(begin)

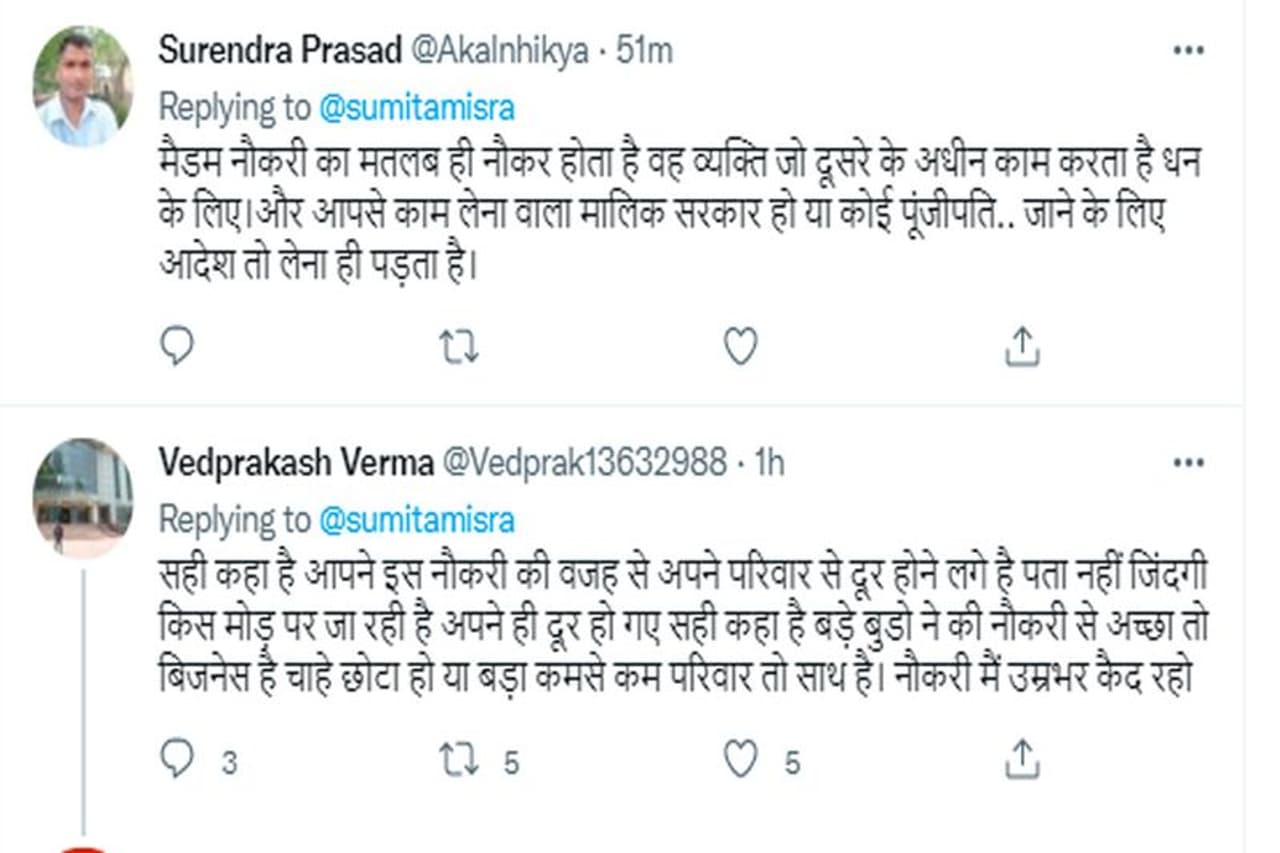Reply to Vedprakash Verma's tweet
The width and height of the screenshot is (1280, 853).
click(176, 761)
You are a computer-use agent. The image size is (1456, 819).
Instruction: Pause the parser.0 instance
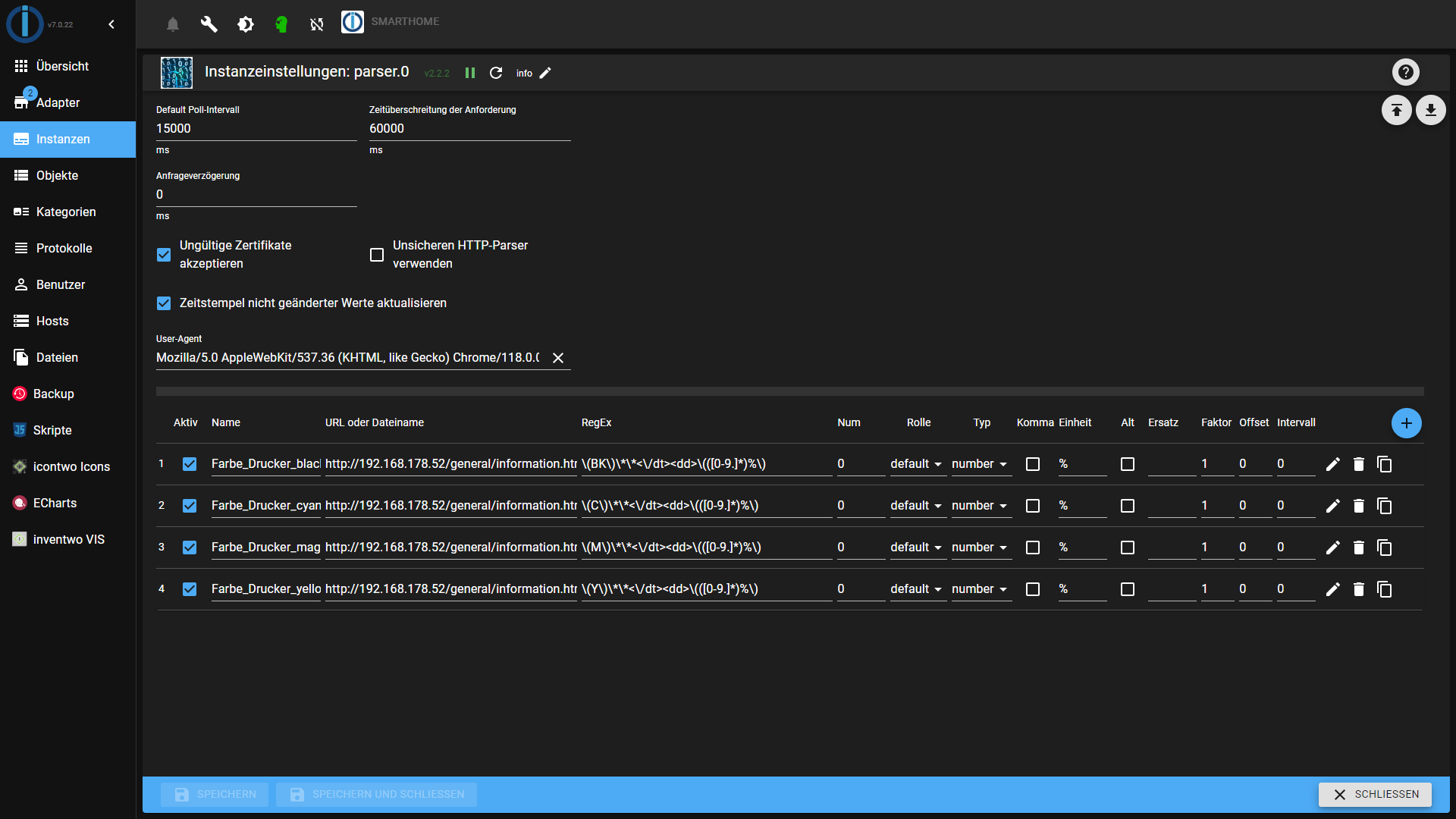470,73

(end)

▶ _Work to do_:
Copy every entry above verbatim, line for line, and leave out the pictures.

▶ _Complete output_:
Reply to Vedprakash Verma's tweet
The width and height of the screenshot is (1280, 853).
click(176, 761)
You are a computer-use agent. The image size is (1456, 819).
Instruction: Pause the parser.0 instance
470,73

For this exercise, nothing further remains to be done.